• [TASK REQUIREMENTS]: Write out the passage of the retreat post starting at "Question: How do" and ending at "fall retreat, baby.".

• [SELECTION]:
Question: How do you spell the letter “H” ?
Question: Who is the hottest Disney princess?
Question: Who is the most awesome Disney sidekick?
Question: How much can high school boys eat?
if i hadn’t thought about these things before Friday, I certainly was trying to decipher them before the end of the weekend. because high schoolers are somewhat nuts.
i met some really cool ones this weekend at the retreat. i realized that i would take 30 high school boys over 2 high school girls in a second. i was tackled while playing baseball in the sand. my feet were buried in the waves of an ocean so cold it took my breath away, but the boys still ran right in. i slept in a sleeping bag, i didn’t wash my face once, and i wore a headlamp.
oh yeah. fall retreat, baby.
with my church’s high school group, i found myself in the perfect trifecta of nature known as Santa Cruz. the redwoods, the mountains, the beach. singing, playing, praying our way back to jesus and the lives we want but sometimes run from.
i spend all week teaching junior high, and after last year’s retreat with the high school group, i thought it would have taken a miracle to get me to ever go again. well, it didn’t take a miracle. more like a couple of high school boys i play “big sister” to that i would do anything for giving me the “puppy eyes” and begging me to go.

Source data
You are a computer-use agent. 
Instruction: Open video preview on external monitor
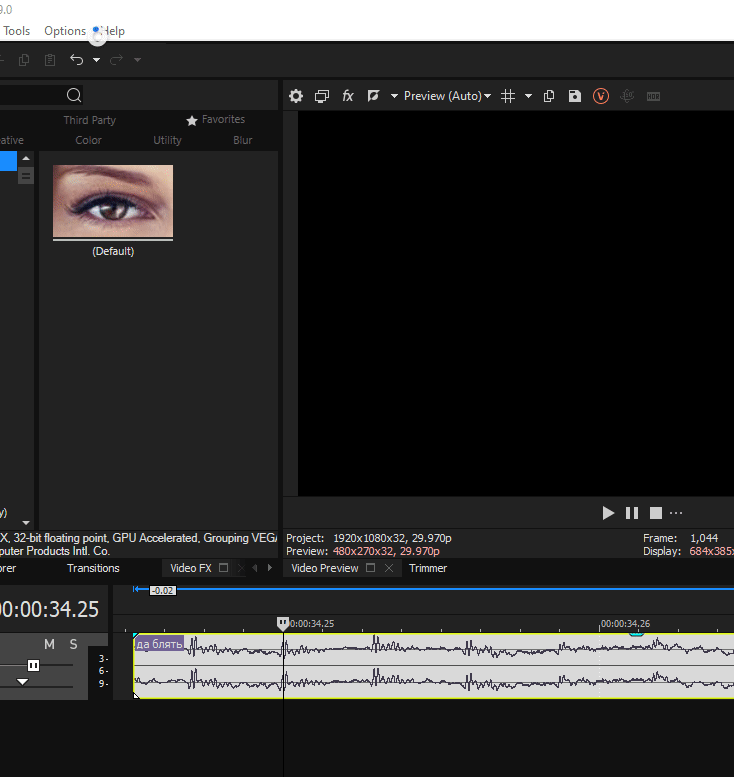coord(322,96)
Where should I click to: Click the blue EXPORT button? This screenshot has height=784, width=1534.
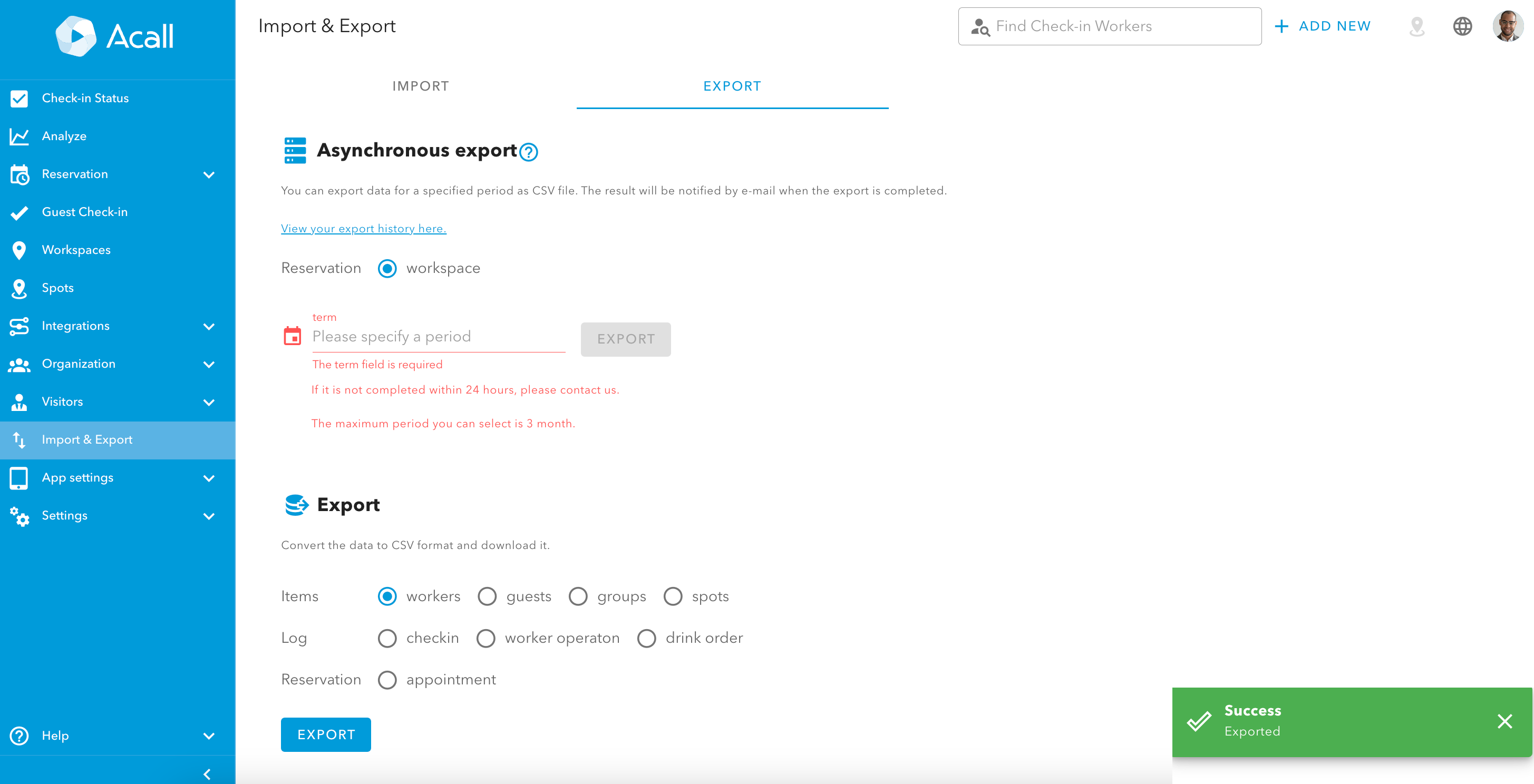(326, 734)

• [COMPLETED EXERCISE]:
Question: How do you spell the letter “H” ?
Question: Who is the hottest Disney princess?
Question: Who is the most awesome Disney sidekick?
Question: How much can high school boys eat?
if i hadn’t thought about these things before Friday, I certainly was trying to decipher them before the end of the weekend. because high schoolers are somewhat nuts.
i met some really cool ones this weekend at the retreat. i realized that i would take 30 high school boys over 2 high school girls in a second. i was tackled while playing baseball in the sand. my feet were buried in the waves of an ocean so cold it took my breath away, but the boys still ran right in. i slept in a sleeping bag, i didn’t wash my face once, and i wore a headlamp.
oh yeah. fall retreat, baby.